Approximate match for tiers and grades
Not every lookup wants an exact match. For banded data — commission tiers, tax brackets, letter grades — you want “which range does this fall into,” which is approximate match (TRUE).
=VLOOKUP(B2, Brackets!$A$2:$B$6, 2, TRUE)
With a bracket table sorted ascending by threshold, this returns the band a value falls into — a score of 82 lands in the “B” row, a sale of $12,000 lands in the 5% commission tier. The one rule that makes it work: the lookup column must be sorted ascending, or approximate match returns nonsense. It’s the legitimate use of TRUE that the exact-match advice doesn’t cover, and it turns a lookup into a classifier. The real-world cases are everywhere once you spot the pattern: shipping cost by weight band, discount by order quantity, performance rating by score, tax owed by income bracket. Each is a table of thresholds and outcomes, and approximate-match VLOOKUP maps any input value to the right band in one formula — far cleaner than a stack of nested IF statements that you’d have to rewrite every time a threshold changes.
Build a quick lookup tool
Combine a lookup with a dropdown and you’ve built a mini search interface — pick a product, see all its details appear at once. It’s one of the most useful applied patterns.
=VLOOKUP($B$1, Products!$A:$E, 2, FALSE) for the name, 3 for the price, 4 for stock. Pick a code from the dropdown and the whole panel fills in.

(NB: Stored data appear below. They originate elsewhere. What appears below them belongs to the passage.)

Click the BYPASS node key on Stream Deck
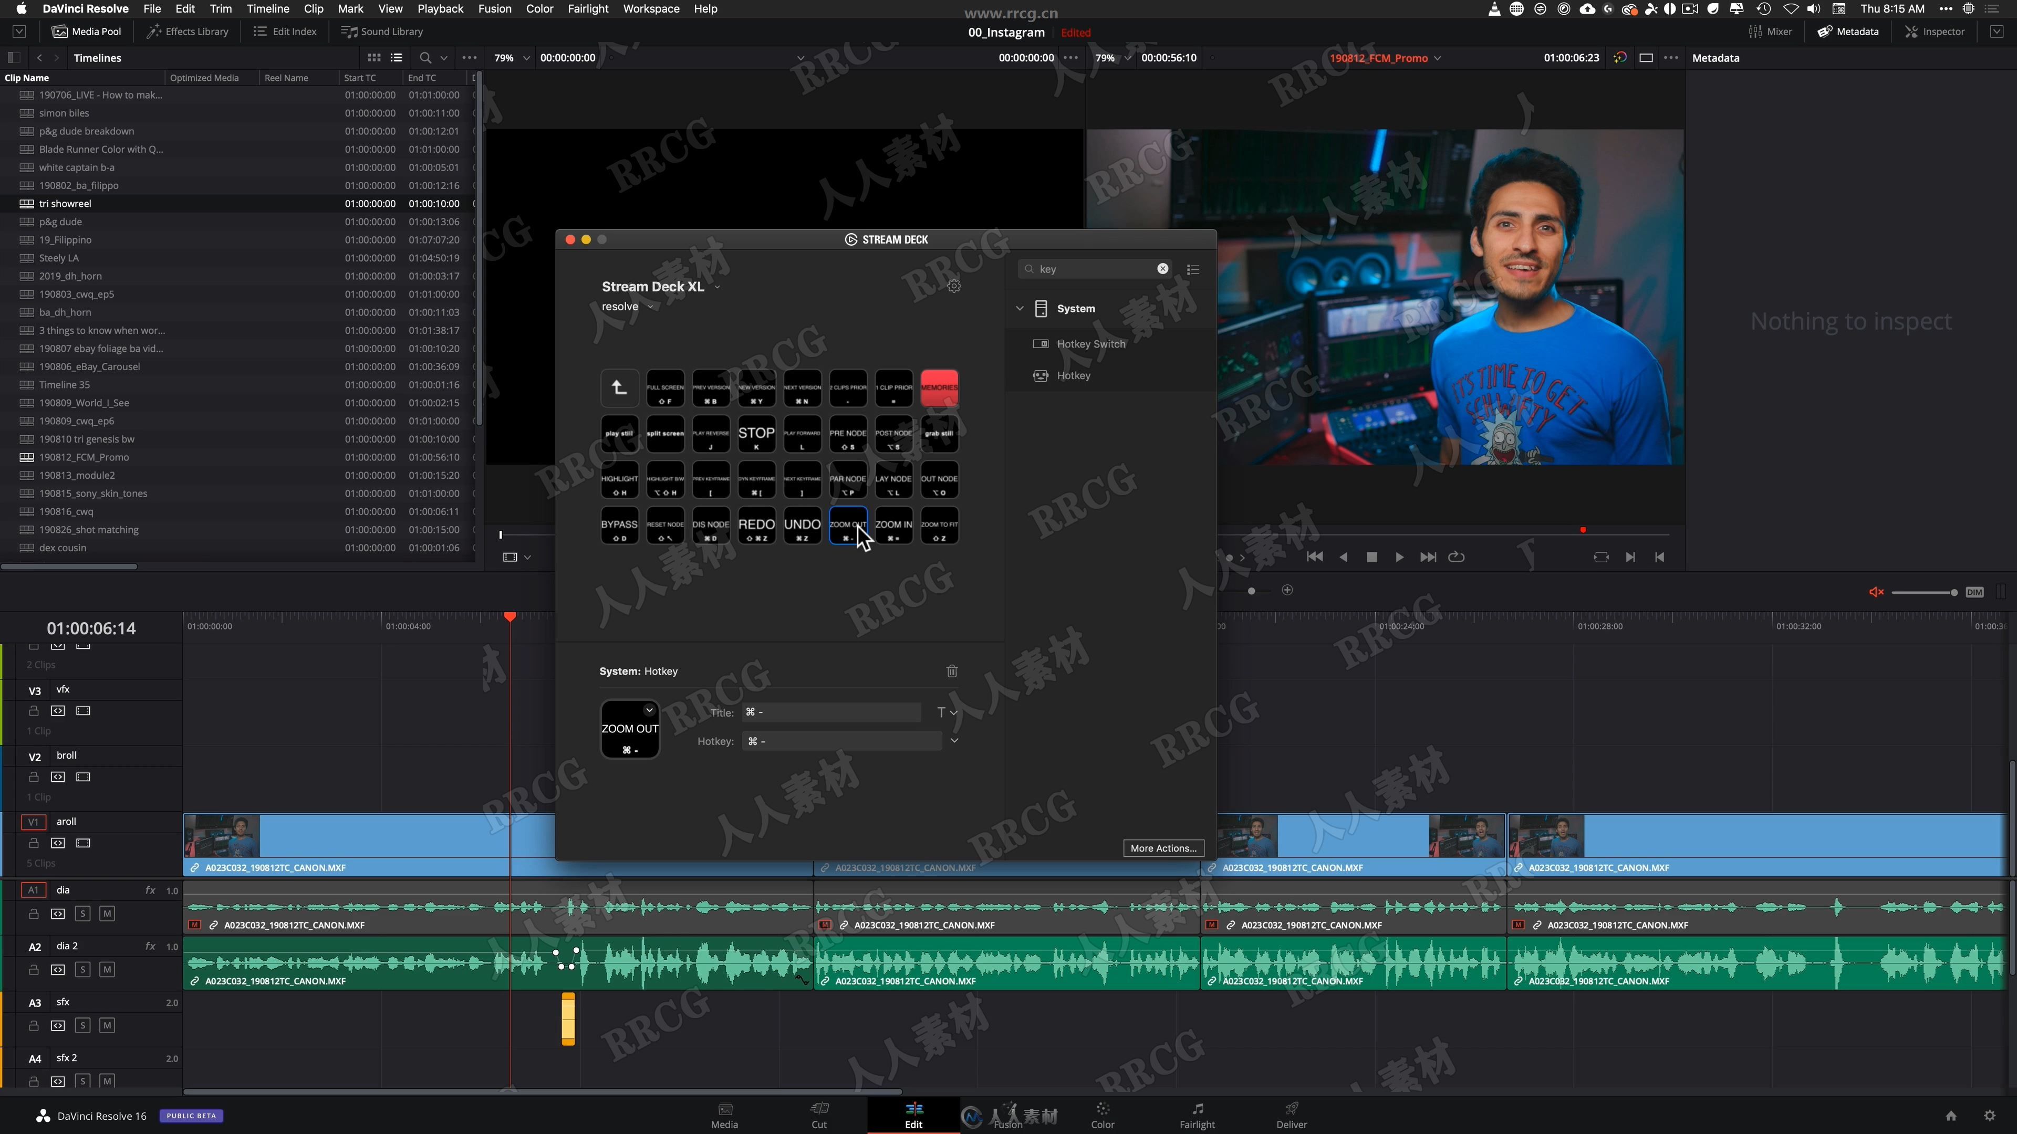The width and height of the screenshot is (2017, 1134). click(x=618, y=531)
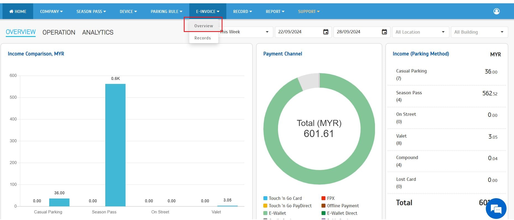
Task: Toggle E-Wallet legend item
Action: 277,213
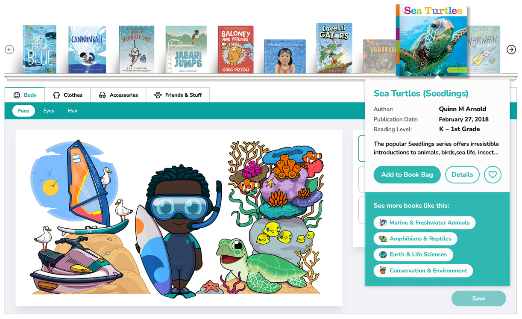Switch to the Clothes tab
522x319 pixels.
point(67,95)
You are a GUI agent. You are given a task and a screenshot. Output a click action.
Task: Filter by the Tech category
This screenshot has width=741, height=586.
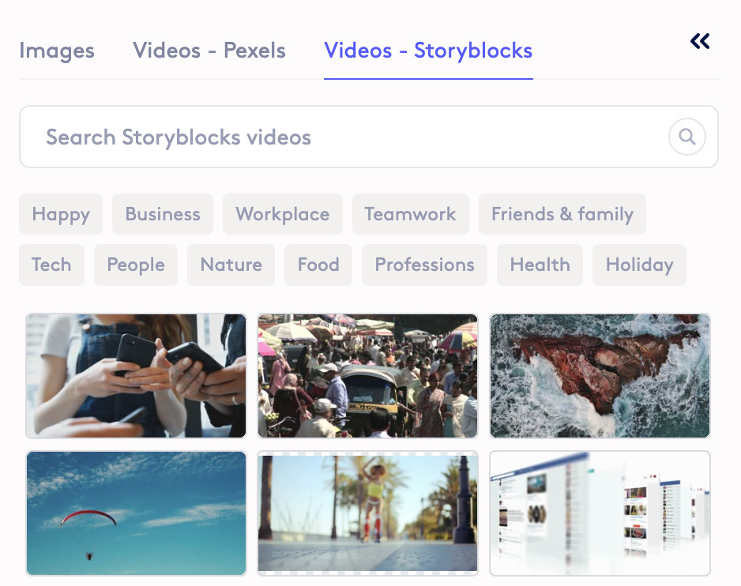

This turns a flat reference table into something you query by clicking. A warehouse worker picks a code and sees the item; a salesperson picks a customer and sees their terms — no scrolling, no filtering, just select and read. It’s the same VLOOKUP you’d write anywhere, anchored to one input cell so several lookups share it. Add it to a dashboard and you’ve given non-spreadsheet users a search box they can actually use, built from nothing but a dropdown and a few lookups.
Which lookup, when
| Your situation | Reach for |
|---|---|
| Key column is left of the value, data in columns | VLOOKUP |
| Data is laid out in rows (headers across the top) | HLOOKUP |
| Value sits left of the key, or columns get moved | INDEX/MATCH |
| Match both a row and a column | INDEX/MATCH (two-way) |
| You have Excel 365 or 2021 | XLOOKUP (does all of these) |
The honest summary: if you’re on a recent Excel, XLOOKUP replaces all of these — it looks any direction, handles horizontal lookups by referencing rows, and returns exact matches by default, making HLOOKUP and even INDEX/MATCH largely unnecessary for new work. But VLOOKUP and HLOOKUP are everywhere in existing spreadsheets, so you’ll need to read and maintain them regardless, and INDEX/MATCH remains the most portable choice that works in every version. Match the function to the data’s layout and your version of Excel, and any lookup a real table throws at you has a clean answer. The deciding question is always the same: where is my key, and where is the value relative to it? Answer that, and the right function — vertical, horizontal, or two-way — picks itself.